RECORD SET START

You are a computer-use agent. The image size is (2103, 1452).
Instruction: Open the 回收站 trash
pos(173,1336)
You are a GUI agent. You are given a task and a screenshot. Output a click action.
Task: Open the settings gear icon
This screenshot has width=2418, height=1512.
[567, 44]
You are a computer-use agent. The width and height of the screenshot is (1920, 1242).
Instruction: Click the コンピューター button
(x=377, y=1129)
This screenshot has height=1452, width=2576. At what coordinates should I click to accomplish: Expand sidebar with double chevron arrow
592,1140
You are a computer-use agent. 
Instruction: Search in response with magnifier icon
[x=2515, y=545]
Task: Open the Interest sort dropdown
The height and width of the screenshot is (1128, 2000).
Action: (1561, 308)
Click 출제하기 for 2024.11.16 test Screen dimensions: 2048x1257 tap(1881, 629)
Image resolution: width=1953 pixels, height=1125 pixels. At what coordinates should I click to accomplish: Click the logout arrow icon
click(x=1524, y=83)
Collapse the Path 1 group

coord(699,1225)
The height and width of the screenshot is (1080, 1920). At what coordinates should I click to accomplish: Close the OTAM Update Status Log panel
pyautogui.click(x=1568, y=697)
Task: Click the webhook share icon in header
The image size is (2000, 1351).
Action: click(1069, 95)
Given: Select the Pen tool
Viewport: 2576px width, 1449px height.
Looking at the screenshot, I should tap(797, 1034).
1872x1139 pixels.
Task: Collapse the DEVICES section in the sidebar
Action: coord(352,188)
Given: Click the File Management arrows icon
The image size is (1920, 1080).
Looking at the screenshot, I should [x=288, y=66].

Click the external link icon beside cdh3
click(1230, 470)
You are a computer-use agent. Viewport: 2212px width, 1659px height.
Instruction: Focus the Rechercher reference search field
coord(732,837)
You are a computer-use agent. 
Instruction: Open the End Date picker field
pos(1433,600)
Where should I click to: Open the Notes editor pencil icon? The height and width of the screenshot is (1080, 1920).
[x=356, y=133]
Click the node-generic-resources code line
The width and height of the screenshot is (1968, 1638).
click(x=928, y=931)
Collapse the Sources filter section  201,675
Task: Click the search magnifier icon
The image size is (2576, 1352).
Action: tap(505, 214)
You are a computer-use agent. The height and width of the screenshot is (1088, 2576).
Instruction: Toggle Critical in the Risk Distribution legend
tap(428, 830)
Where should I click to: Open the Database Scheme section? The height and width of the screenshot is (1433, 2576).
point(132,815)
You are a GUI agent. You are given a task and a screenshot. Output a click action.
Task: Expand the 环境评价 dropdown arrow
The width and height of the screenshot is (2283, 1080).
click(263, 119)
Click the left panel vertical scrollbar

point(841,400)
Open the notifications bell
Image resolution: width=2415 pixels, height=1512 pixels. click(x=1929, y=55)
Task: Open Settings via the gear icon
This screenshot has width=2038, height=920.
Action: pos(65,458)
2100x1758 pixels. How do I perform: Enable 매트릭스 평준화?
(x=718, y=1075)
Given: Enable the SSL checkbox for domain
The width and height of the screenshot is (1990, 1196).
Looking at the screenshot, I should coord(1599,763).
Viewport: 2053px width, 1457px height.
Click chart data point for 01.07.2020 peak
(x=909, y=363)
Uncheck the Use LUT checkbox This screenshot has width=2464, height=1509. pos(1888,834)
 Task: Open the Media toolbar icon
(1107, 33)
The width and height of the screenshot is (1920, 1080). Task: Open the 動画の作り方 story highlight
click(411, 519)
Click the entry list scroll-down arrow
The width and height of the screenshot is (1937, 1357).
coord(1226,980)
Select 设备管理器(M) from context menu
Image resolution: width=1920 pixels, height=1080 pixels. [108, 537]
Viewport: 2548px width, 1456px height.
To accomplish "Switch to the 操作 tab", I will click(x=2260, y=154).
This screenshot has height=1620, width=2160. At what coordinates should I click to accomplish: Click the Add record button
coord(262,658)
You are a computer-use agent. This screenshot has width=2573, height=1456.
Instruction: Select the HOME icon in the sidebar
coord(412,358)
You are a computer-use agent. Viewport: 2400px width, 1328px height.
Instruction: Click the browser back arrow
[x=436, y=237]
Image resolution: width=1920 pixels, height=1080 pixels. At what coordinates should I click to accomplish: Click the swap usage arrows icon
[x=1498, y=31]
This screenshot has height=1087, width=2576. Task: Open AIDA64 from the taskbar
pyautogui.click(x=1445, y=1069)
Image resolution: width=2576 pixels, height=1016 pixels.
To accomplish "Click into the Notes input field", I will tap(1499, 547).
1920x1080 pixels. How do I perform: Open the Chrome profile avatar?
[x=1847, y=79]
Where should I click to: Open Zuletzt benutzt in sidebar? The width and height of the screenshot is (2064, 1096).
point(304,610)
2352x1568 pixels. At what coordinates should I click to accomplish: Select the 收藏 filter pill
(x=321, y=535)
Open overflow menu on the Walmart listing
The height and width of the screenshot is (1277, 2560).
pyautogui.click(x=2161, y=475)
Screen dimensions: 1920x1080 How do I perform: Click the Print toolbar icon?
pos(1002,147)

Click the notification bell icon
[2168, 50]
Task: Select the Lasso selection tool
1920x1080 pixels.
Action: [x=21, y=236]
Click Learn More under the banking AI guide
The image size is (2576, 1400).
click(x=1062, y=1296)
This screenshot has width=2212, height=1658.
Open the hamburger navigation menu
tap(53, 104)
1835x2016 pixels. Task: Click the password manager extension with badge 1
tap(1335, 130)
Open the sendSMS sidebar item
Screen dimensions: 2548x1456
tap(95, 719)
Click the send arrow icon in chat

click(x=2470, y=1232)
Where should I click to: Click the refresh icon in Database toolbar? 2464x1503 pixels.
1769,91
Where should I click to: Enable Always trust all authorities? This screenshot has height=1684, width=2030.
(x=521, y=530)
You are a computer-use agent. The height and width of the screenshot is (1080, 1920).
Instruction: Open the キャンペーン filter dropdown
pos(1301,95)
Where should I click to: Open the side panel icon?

RECORD SET END

- **PROBLEM DESCRIPTION**: An exact repetition of all the records above is required.

- **TASK SOLUTION**:
You are a computer-use agent. The image size is (2103, 1452).
Instruction: Open the 回收站 trash
pos(173,1336)
You are a GUI agent. You are given a task and a screenshot. Output a click action.
Task: Open the settings gear icon
This screenshot has width=2418, height=1512.
[567, 44]
You are a computer-use agent. The width and height of the screenshot is (1920, 1242).
Instruction: Click the コンピューター button
(x=377, y=1129)
This screenshot has height=1452, width=2576. At what coordinates should I click to accomplish: Expand sidebar with double chevron arrow
592,1140
You are a computer-use agent. 
Instruction: Search in response with magnifier icon
[x=2515, y=545]
Task: Open the Interest sort dropdown
The height and width of the screenshot is (1128, 2000).
Action: (1561, 308)
Click 출제하기 for 2024.11.16 test Screen dimensions: 2048x1257 tap(1881, 629)
Image resolution: width=1953 pixels, height=1125 pixels. At what coordinates should I click to accomplish: Click the logout arrow icon
click(x=1524, y=83)
Collapse the Path 1 group

coord(699,1225)
The height and width of the screenshot is (1080, 1920). At what coordinates should I click to accomplish: Close the OTAM Update Status Log panel
pyautogui.click(x=1568, y=697)
Task: Click the webhook share icon in header
The image size is (2000, 1351).
Action: click(1069, 95)
Given: Select the Pen tool
Viewport: 2576px width, 1449px height.
Looking at the screenshot, I should tap(797, 1034).
1872x1139 pixels.
Task: Collapse the DEVICES section in the sidebar
Action: coord(352,188)
Given: Click the File Management arrows icon
The image size is (1920, 1080).
Looking at the screenshot, I should [x=288, y=66].

Click the external link icon beside cdh3
click(1230, 470)
You are a computer-use agent. Viewport: 2212px width, 1659px height.
Instruction: Focus the Rechercher reference search field
coord(732,837)
You are a computer-use agent. 
Instruction: Open the End Date picker field
pos(1433,600)
Where should I click to: Open the Notes editor pencil icon? The height and width of the screenshot is (1080, 1920).
[x=356, y=133]
Click the node-generic-resources code line
The width and height of the screenshot is (1968, 1638).
click(x=928, y=931)
Collapse the Sources filter section  201,675
Task: Click the search magnifier icon
The image size is (2576, 1352).
Action: tap(505, 214)
You are a computer-use agent. The height and width of the screenshot is (1088, 2576).
Instruction: Toggle Critical in the Risk Distribution legend
tap(428, 830)
Where should I click to: Open the Database Scheme section? The height and width of the screenshot is (1433, 2576).
point(132,815)
You are a GUI agent. You are given a task and a screenshot. Output a click action.
Task: Expand the 环境评价 dropdown arrow
The width and height of the screenshot is (2283, 1080).
click(263, 119)
Click the left panel vertical scrollbar

point(841,400)
Open the notifications bell
Image resolution: width=2415 pixels, height=1512 pixels. click(x=1929, y=55)
Task: Open Settings via the gear icon
This screenshot has width=2038, height=920.
Action: pos(65,458)
2100x1758 pixels. How do I perform: Enable 매트릭스 평준화?
(x=718, y=1075)
Given: Enable the SSL checkbox for domain
The width and height of the screenshot is (1990, 1196).
Looking at the screenshot, I should coord(1599,763).
Viewport: 2053px width, 1457px height.
Click chart data point for 01.07.2020 peak
(x=909, y=363)
Uncheck the Use LUT checkbox This screenshot has width=2464, height=1509. pos(1888,834)
 Task: Open the Media toolbar icon
(1107, 33)
The width and height of the screenshot is (1920, 1080). Task: Open the 動画の作り方 story highlight
click(411, 519)
Click the entry list scroll-down arrow
The width and height of the screenshot is (1937, 1357).
coord(1226,980)
Select 设备管理器(M) from context menu
Image resolution: width=1920 pixels, height=1080 pixels. [108, 537]
Viewport: 2548px width, 1456px height.
To accomplish "Switch to the 操作 tab", I will click(x=2260, y=154).
This screenshot has height=1620, width=2160. At what coordinates should I click to accomplish: Click the Add record button
coord(262,658)
You are a computer-use agent. This screenshot has width=2573, height=1456.
Instruction: Select the HOME icon in the sidebar
coord(412,358)
You are a computer-use agent. Viewport: 2400px width, 1328px height.
Instruction: Click the browser back arrow
[x=436, y=237]
Image resolution: width=1920 pixels, height=1080 pixels. At what coordinates should I click to accomplish: Click the swap usage arrows icon
[x=1498, y=31]
This screenshot has height=1087, width=2576. Task: Open AIDA64 from the taskbar
pyautogui.click(x=1445, y=1069)
Image resolution: width=2576 pixels, height=1016 pixels.
To accomplish "Click into the Notes input field", I will tap(1499, 547).
1920x1080 pixels. How do I perform: Open the Chrome profile avatar?
[x=1847, y=79]
Where should I click to: Open Zuletzt benutzt in sidebar? The width and height of the screenshot is (2064, 1096).
point(304,610)
2352x1568 pixels. At what coordinates should I click to accomplish: Select the 收藏 filter pill
(x=321, y=535)
Open overflow menu on the Walmart listing
The height and width of the screenshot is (1277, 2560).
pyautogui.click(x=2161, y=475)
Screen dimensions: 1920x1080 How do I perform: Click the Print toolbar icon?
pos(1002,147)

Click the notification bell icon
[2168, 50]
Task: Select the Lasso selection tool
1920x1080 pixels.
Action: [x=21, y=236]
Click Learn More under the banking AI guide
The image size is (2576, 1400).
click(x=1062, y=1296)
This screenshot has width=2212, height=1658.
Open the hamburger navigation menu
tap(53, 104)
1835x2016 pixels. Task: Click the password manager extension with badge 1
tap(1335, 130)
Open the sendSMS sidebar item
Screen dimensions: 2548x1456
tap(95, 719)
Click the send arrow icon in chat

click(x=2470, y=1232)
Where should I click to: Click the refresh icon in Database toolbar? 2464x1503 pixels.
1769,91
Where should I click to: Enable Always trust all authorities? This screenshot has height=1684, width=2030.
(x=521, y=530)
You are a computer-use agent. The height and width of the screenshot is (1080, 1920).
Instruction: Open the キャンペーン filter dropdown
pos(1301,95)
Where should I click to: Open the side panel icon?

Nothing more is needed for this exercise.